### The records ###
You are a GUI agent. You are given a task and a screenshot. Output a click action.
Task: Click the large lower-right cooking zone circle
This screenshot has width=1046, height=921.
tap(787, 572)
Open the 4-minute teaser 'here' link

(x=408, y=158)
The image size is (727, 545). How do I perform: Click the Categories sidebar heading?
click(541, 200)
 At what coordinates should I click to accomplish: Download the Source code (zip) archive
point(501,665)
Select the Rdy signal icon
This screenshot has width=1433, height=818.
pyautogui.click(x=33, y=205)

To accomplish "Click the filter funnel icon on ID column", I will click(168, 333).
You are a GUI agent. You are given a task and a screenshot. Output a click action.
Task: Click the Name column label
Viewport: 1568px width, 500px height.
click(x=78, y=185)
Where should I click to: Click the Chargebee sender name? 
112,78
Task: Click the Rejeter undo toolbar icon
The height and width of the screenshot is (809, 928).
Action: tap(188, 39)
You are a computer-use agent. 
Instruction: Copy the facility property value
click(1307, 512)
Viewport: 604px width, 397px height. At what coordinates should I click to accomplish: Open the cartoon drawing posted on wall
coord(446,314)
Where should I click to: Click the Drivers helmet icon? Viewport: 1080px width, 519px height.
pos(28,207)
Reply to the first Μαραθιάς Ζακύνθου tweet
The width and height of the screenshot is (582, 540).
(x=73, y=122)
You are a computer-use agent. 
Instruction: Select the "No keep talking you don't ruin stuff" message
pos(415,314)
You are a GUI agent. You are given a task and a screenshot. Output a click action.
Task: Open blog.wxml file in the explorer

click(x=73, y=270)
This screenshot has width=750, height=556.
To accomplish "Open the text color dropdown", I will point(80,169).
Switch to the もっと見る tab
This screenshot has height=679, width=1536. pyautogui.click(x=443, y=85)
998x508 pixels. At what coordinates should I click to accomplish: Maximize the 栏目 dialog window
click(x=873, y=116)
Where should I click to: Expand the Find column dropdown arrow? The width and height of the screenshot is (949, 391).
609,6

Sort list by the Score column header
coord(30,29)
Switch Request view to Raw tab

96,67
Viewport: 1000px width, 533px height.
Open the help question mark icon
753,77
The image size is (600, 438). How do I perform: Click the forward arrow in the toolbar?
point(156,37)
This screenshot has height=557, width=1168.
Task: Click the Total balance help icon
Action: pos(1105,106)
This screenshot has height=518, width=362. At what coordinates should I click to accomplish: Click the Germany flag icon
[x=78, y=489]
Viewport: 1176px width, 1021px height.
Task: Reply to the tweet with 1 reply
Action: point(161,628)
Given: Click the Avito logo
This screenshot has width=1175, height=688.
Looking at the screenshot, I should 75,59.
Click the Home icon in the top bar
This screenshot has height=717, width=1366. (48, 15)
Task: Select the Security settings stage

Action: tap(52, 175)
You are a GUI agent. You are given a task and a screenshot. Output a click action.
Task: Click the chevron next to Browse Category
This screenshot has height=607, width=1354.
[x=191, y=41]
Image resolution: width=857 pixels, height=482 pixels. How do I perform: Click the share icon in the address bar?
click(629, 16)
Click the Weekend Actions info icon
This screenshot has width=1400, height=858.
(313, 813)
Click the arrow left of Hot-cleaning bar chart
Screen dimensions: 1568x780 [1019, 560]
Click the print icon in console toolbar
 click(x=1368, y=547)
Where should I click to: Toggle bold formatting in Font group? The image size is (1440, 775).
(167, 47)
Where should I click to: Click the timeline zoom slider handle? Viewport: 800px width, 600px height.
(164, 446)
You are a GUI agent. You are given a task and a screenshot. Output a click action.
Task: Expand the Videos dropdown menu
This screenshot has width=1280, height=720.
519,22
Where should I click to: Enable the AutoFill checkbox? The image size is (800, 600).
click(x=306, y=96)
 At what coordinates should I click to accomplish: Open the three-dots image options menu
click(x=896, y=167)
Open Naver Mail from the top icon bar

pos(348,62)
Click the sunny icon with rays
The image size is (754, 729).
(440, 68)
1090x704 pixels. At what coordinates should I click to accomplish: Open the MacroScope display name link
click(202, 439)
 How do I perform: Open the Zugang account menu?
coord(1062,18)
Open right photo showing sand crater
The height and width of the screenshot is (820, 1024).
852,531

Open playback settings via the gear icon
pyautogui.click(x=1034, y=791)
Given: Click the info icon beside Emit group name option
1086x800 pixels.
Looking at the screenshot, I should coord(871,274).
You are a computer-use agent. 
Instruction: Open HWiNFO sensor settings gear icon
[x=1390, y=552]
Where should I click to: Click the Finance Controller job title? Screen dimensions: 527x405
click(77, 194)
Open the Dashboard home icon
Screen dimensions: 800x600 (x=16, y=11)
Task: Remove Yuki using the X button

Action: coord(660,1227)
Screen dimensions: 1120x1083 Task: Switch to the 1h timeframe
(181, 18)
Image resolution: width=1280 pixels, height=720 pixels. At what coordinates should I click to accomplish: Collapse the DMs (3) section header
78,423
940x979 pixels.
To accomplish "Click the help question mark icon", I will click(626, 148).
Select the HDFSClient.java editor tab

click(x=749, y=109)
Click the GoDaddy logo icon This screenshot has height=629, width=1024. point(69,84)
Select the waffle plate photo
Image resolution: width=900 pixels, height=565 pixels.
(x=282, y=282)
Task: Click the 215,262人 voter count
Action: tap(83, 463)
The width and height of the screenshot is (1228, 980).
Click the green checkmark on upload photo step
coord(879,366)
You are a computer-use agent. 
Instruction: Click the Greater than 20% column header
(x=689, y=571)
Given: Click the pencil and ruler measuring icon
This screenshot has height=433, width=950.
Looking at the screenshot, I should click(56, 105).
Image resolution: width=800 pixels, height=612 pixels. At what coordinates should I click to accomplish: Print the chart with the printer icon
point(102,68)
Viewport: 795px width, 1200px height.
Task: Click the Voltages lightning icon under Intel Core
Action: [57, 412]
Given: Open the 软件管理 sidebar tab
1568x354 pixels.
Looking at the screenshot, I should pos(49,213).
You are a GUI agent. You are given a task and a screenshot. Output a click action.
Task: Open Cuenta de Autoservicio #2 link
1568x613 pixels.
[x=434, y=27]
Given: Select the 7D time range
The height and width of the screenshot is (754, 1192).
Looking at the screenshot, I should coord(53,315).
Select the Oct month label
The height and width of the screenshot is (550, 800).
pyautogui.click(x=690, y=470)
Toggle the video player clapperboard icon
###
▶ What you have to do
Give the data again in full, keeping every line as it was.

▶ Worked solution
You are a GUI agent. You are given a task and a screenshot. Output a click action.
Task: Click the large lower-right cooking zone circle
This screenshot has width=1046, height=921.
tap(787, 572)
Open the 4-minute teaser 'here' link

(x=408, y=158)
The image size is (727, 545). How do I perform: Click the Categories sidebar heading?
click(541, 200)
 At what coordinates should I click to accomplish: Download the Source code (zip) archive
point(501,665)
Select the Rdy signal icon
This screenshot has width=1433, height=818.
pyautogui.click(x=33, y=205)

To accomplish "Click the filter funnel icon on ID column", I will click(168, 333).
You are a GUI agent. You are given a task and a screenshot. Output a click action.
Task: Click the Name column label
Viewport: 1568px width, 500px height.
click(x=78, y=185)
Where should I click to: Click the Chargebee sender name? 
112,78
Task: Click the Rejeter undo toolbar icon
The height and width of the screenshot is (809, 928).
Action: tap(188, 39)
You are a computer-use agent. 
Instruction: Copy the facility property value
click(1307, 512)
Viewport: 604px width, 397px height. At what coordinates should I click to accomplish: Open the cartoon drawing posted on wall
coord(446,314)
Where should I click to: Click the Drivers helmet icon? Viewport: 1080px width, 519px height.
pos(28,207)
Reply to the first Μαραθιάς Ζακύνθου tweet
The width and height of the screenshot is (582, 540).
(x=73, y=122)
You are a computer-use agent. 
Instruction: Select the "No keep talking you don't ruin stuff" message
pos(415,314)
You are a GUI agent. You are given a task and a screenshot. Output a click action.
Task: Open blog.wxml file in the explorer

click(x=73, y=270)
This screenshot has width=750, height=556.
To accomplish "Open the text color dropdown", I will point(80,169).
Switch to the もっと見る tab
This screenshot has height=679, width=1536. pyautogui.click(x=443, y=85)
998x508 pixels. At what coordinates should I click to accomplish: Maximize the 栏目 dialog window
click(x=873, y=116)
Where should I click to: Expand the Find column dropdown arrow? The width and height of the screenshot is (949, 391).
609,6

Sort list by the Score column header
coord(30,29)
Switch Request view to Raw tab

96,67
Viewport: 1000px width, 533px height.
Open the help question mark icon
753,77
The image size is (600, 438). How do I perform: Click the forward arrow in the toolbar?
point(156,37)
This screenshot has height=557, width=1168.
Task: Click the Total balance help icon
Action: pos(1105,106)
This screenshot has height=518, width=362. At what coordinates should I click to accomplish: Click the Germany flag icon
[x=78, y=489]
Viewport: 1176px width, 1021px height.
Task: Reply to the tweet with 1 reply
Action: point(161,628)
Given: Click the Avito logo
This screenshot has width=1175, height=688.
Looking at the screenshot, I should 75,59.
Click the Home icon in the top bar
This screenshot has height=717, width=1366. (48, 15)
Task: Select the Security settings stage

Action: tap(52, 175)
You are a GUI agent. You are given a task and a screenshot. Output a click action.
Task: Click the chevron next to Browse Category
This screenshot has height=607, width=1354.
[x=191, y=41]
Image resolution: width=857 pixels, height=482 pixels. How do I perform: Click the share icon in the address bar?
click(629, 16)
Click the Weekend Actions info icon
This screenshot has width=1400, height=858.
(313, 813)
Click the arrow left of Hot-cleaning bar chart
Screen dimensions: 1568x780 [1019, 560]
Click the print icon in console toolbar
 click(x=1368, y=547)
Where should I click to: Toggle bold formatting in Font group? The image size is (1440, 775).
(167, 47)
Where should I click to: Click the timeline zoom slider handle? Viewport: 800px width, 600px height.
(164, 446)
You are a GUI agent. You are given a task and a screenshot. Output a click action.
Task: Expand the Videos dropdown menu
This screenshot has width=1280, height=720.
519,22
Where should I click to: Enable the AutoFill checkbox? The image size is (800, 600).
click(x=306, y=96)
 At what coordinates should I click to accomplish: Open the three-dots image options menu
click(x=896, y=167)
Open Naver Mail from the top icon bar

pos(348,62)
Click the sunny icon with rays
The image size is (754, 729).
(440, 68)
1090x704 pixels. At what coordinates should I click to accomplish: Open the MacroScope display name link
click(202, 439)
 How do I perform: Open the Zugang account menu?
coord(1062,18)
Open right photo showing sand crater
The height and width of the screenshot is (820, 1024).
852,531

Open playback settings via the gear icon
pyautogui.click(x=1034, y=791)
Given: Click the info icon beside Emit group name option
1086x800 pixels.
Looking at the screenshot, I should coord(871,274).
You are a computer-use agent. 
Instruction: Open HWiNFO sensor settings gear icon
[x=1390, y=552]
Where should I click to: Click the Finance Controller job title? Screen dimensions: 527x405
click(77, 194)
Open the Dashboard home icon
Screen dimensions: 800x600 (x=16, y=11)
Task: Remove Yuki using the X button

Action: coord(660,1227)
Screen dimensions: 1120x1083 Task: Switch to the 1h timeframe
(181, 18)
Image resolution: width=1280 pixels, height=720 pixels. At what coordinates should I click to accomplish: Collapse the DMs (3) section header
78,423
940x979 pixels.
To accomplish "Click the help question mark icon", I will click(626, 148).
Select the HDFSClient.java editor tab

click(x=749, y=109)
Click the GoDaddy logo icon This screenshot has height=629, width=1024. point(69,84)
Select the waffle plate photo
Image resolution: width=900 pixels, height=565 pixels.
(x=282, y=282)
Task: Click the 215,262人 voter count
Action: tap(83, 463)
The width and height of the screenshot is (1228, 980).
Click the green checkmark on upload photo step
coord(879,366)
You are a computer-use agent. 
Instruction: Click the Greater than 20% column header
(x=689, y=571)
Given: Click the pencil and ruler measuring icon
This screenshot has height=433, width=950.
Looking at the screenshot, I should click(56, 105).
Image resolution: width=800 pixels, height=612 pixels. At what coordinates should I click to accomplish: Print the chart with the printer icon
point(102,68)
Viewport: 795px width, 1200px height.
Task: Click the Voltages lightning icon under Intel Core
Action: [57, 412]
Given: Open the 软件管理 sidebar tab
1568x354 pixels.
Looking at the screenshot, I should pos(49,213).
You are a GUI agent. You are given a task and a screenshot. Output a click action.
Task: Open Cuenta de Autoservicio #2 link
1568x613 pixels.
[x=434, y=27]
Given: Select the 7D time range
The height and width of the screenshot is (754, 1192).
Looking at the screenshot, I should coord(53,315).
Select the Oct month label
The height and width of the screenshot is (550, 800).
pyautogui.click(x=690, y=470)
Toggle the video player clapperboard icon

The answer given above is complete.